:: PROVIDED DATA ::
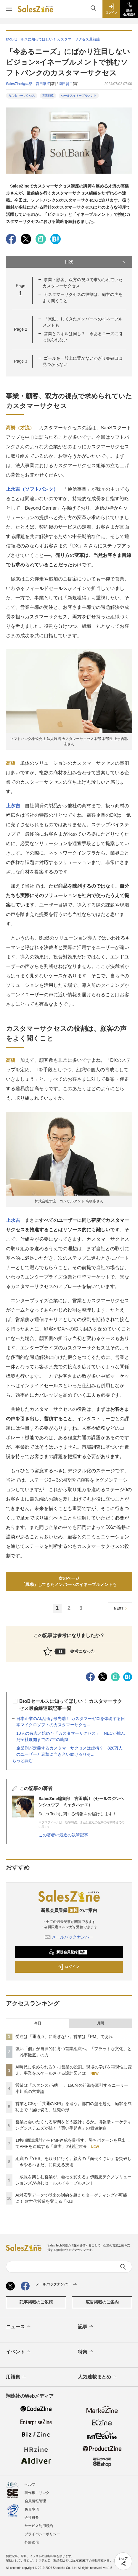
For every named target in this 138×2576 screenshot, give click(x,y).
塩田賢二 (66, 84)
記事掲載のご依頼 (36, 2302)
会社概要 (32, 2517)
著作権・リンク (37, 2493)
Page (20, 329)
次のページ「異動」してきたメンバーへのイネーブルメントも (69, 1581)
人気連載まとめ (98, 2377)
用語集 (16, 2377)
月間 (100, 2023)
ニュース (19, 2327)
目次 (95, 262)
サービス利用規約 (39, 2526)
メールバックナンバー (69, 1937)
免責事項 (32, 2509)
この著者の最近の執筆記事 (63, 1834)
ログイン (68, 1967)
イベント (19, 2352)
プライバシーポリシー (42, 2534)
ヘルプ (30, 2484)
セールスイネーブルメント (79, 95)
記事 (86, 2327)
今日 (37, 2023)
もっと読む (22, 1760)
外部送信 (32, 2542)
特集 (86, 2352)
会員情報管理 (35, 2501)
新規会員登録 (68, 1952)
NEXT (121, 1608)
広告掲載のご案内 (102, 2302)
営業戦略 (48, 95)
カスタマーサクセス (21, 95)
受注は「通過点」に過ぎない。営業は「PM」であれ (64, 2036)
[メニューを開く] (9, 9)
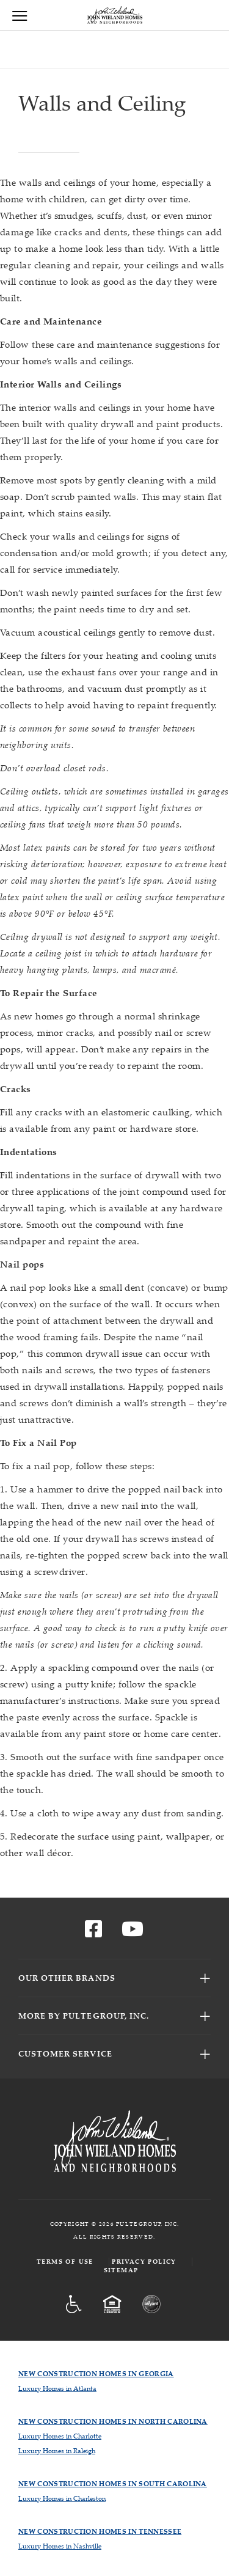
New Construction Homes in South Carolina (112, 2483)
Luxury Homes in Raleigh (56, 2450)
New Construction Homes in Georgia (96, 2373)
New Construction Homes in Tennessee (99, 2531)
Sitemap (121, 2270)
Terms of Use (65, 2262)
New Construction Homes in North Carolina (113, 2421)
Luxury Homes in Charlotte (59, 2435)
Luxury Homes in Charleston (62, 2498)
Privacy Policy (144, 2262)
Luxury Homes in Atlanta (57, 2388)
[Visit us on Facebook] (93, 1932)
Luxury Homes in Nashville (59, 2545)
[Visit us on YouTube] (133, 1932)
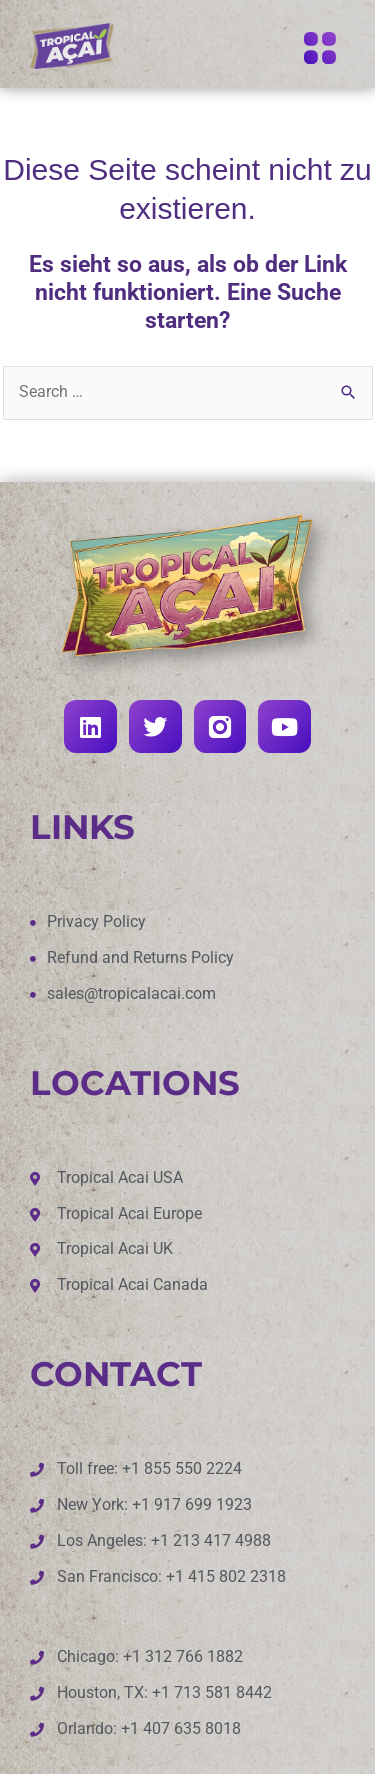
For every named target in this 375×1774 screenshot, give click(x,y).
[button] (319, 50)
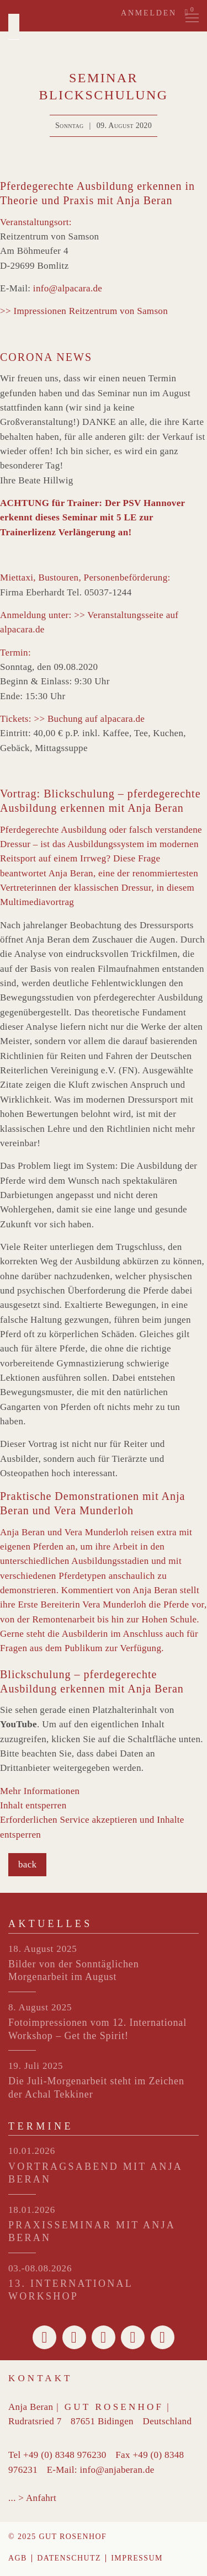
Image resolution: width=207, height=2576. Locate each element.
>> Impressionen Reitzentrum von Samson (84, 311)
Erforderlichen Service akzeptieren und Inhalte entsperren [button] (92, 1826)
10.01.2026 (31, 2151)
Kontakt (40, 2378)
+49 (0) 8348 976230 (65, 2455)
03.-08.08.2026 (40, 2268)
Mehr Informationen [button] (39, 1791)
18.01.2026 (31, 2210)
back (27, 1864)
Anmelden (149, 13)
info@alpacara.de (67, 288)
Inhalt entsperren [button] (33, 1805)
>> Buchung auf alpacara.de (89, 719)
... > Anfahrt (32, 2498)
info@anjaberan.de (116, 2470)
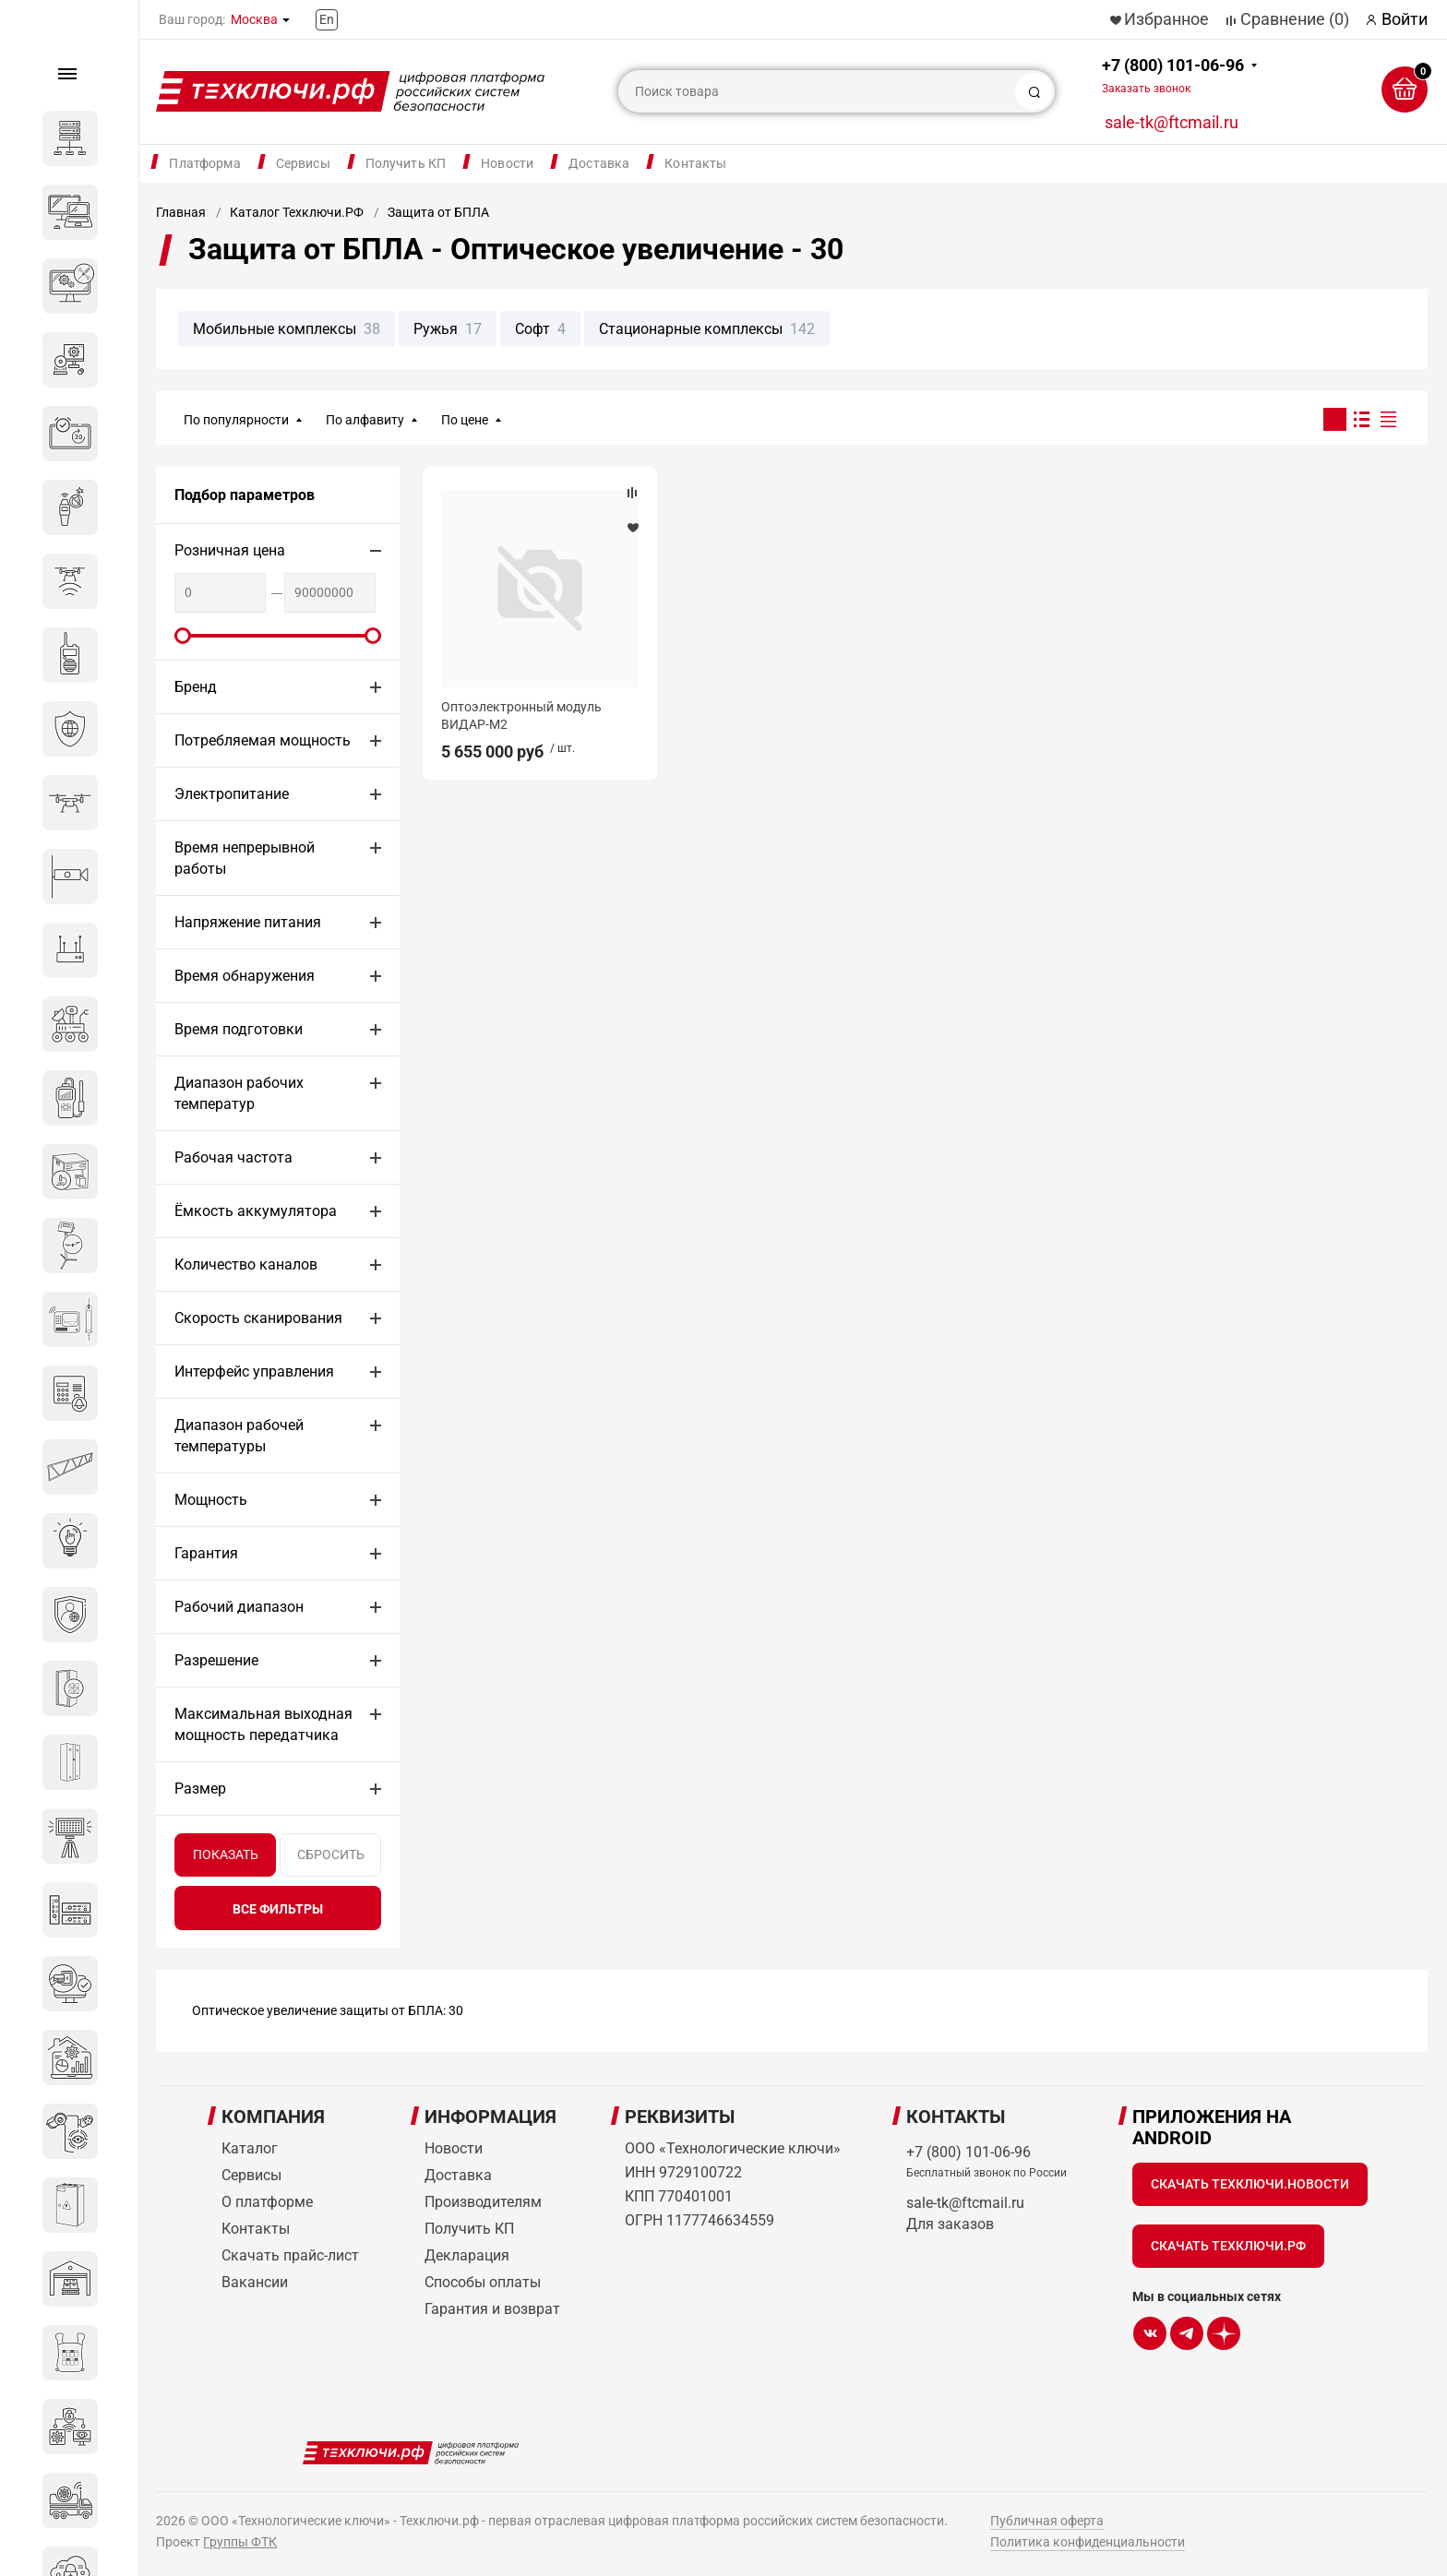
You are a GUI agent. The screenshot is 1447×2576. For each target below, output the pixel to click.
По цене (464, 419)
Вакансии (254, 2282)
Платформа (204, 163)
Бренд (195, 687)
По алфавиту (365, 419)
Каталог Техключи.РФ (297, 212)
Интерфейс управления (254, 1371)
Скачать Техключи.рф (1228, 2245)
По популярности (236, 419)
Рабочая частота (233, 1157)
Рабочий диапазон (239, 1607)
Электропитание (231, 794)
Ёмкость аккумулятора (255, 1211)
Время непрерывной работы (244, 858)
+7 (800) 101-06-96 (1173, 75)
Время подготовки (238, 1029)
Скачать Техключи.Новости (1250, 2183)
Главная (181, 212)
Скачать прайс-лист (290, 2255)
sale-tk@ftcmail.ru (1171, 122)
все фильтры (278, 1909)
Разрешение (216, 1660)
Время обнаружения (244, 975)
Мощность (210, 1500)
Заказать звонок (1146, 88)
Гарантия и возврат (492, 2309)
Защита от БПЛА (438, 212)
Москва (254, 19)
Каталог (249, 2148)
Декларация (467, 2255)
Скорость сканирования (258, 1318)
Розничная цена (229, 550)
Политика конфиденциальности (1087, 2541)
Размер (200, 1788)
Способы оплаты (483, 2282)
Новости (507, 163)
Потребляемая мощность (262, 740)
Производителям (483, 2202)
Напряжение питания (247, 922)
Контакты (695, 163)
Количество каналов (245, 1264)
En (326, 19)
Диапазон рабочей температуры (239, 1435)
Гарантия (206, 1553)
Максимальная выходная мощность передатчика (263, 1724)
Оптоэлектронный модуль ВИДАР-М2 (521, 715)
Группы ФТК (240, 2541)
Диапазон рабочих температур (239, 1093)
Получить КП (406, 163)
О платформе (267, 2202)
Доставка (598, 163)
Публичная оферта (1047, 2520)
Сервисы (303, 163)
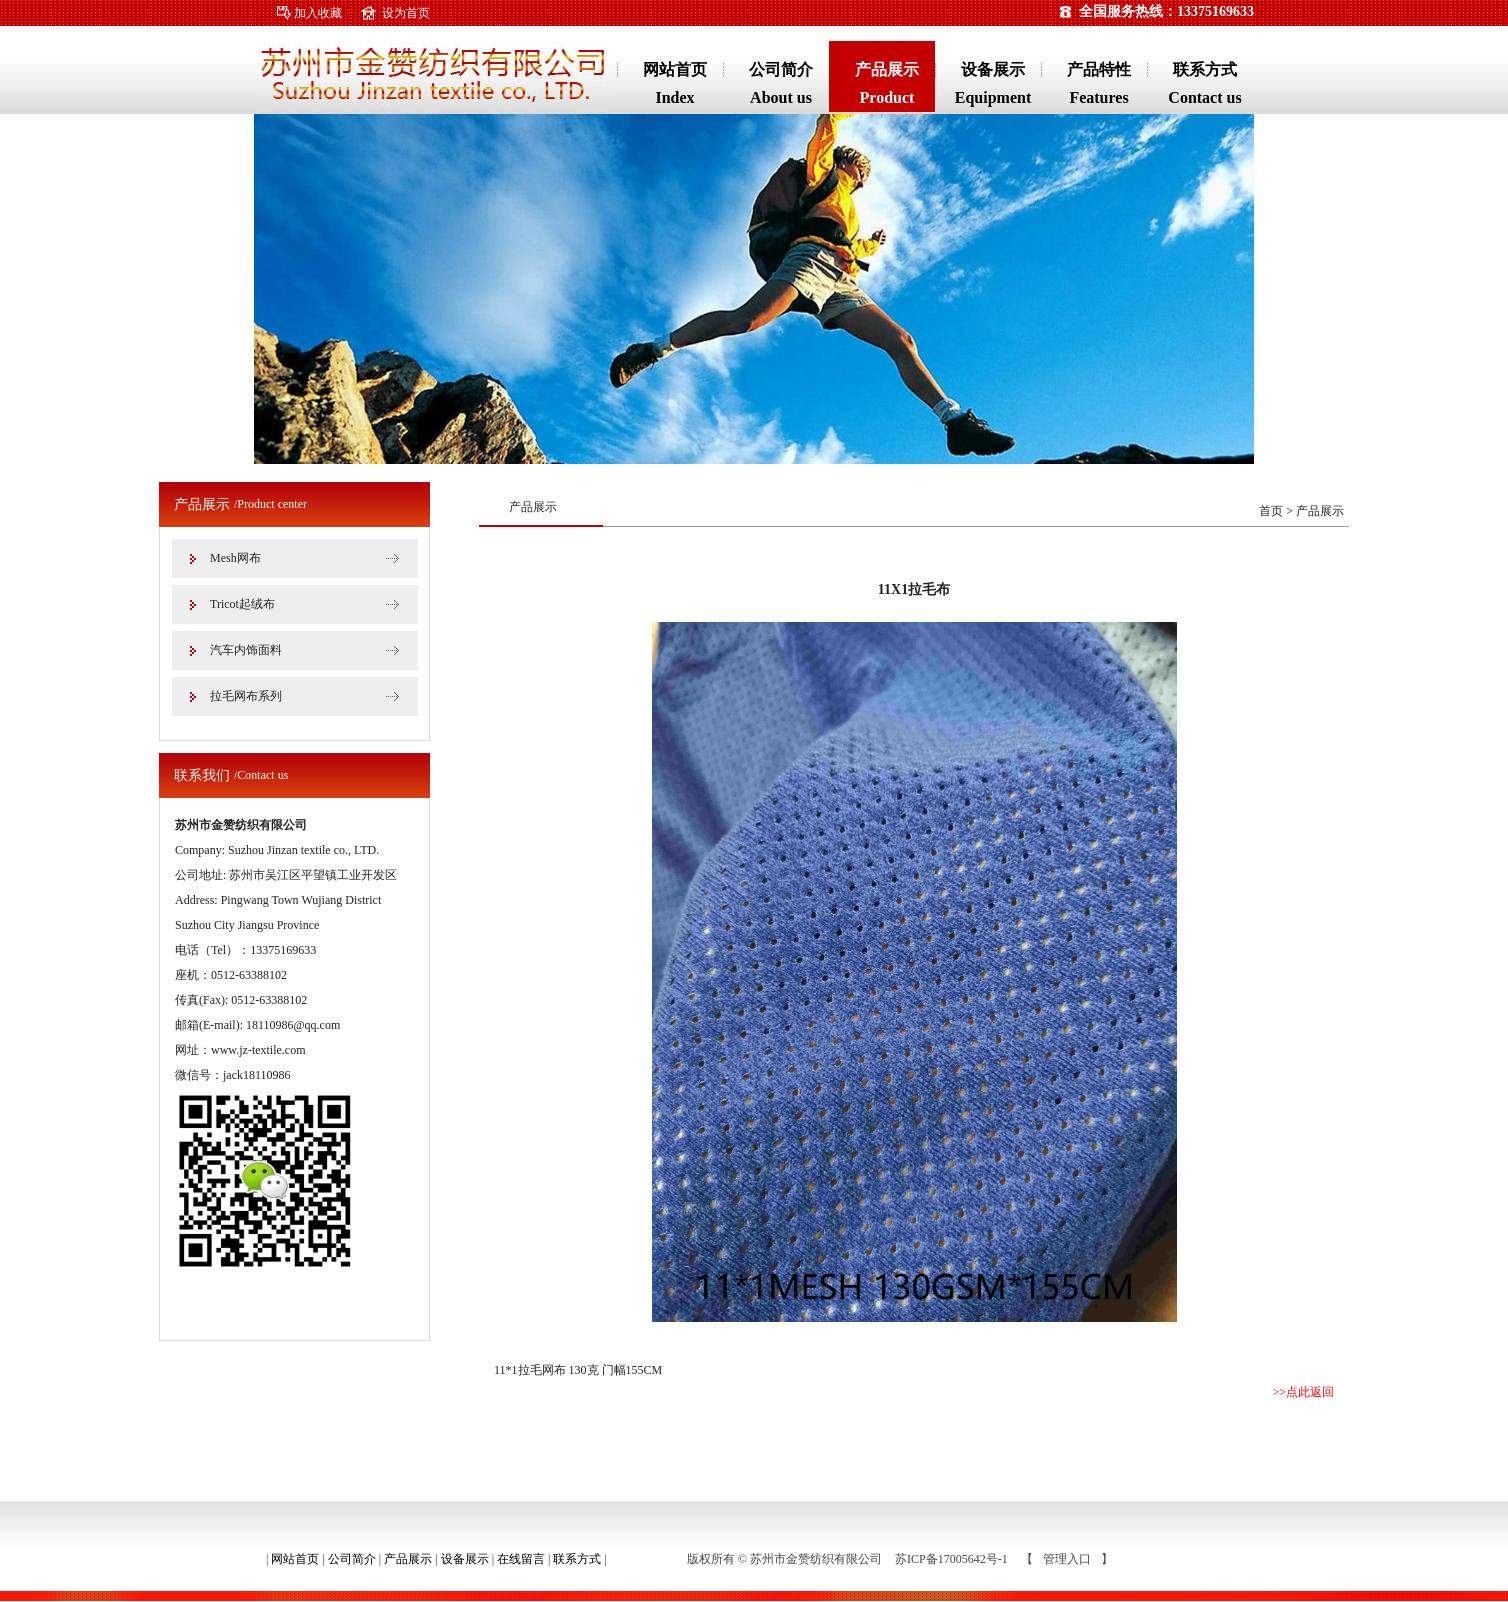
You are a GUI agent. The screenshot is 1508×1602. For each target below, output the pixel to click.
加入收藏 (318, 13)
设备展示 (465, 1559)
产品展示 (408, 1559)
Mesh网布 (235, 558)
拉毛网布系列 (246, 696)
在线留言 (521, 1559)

:: WHAT THIS TASK INVOLVES ::
Please copy every line of the material above that contains the string "target". Case counts.

:: RIGHT ANSWER ::
For every named target in this 138×2576 screenshot, give click(x,y).
For every named target in this 375×1774 screenshot, give click(x,y).
You are a GUI agent. The screenshot is 1447×2576. For each target below, output the pixel to click.
You are a GUI agent. The screenshot is 1508×1602. For each target below, output the pixel to click.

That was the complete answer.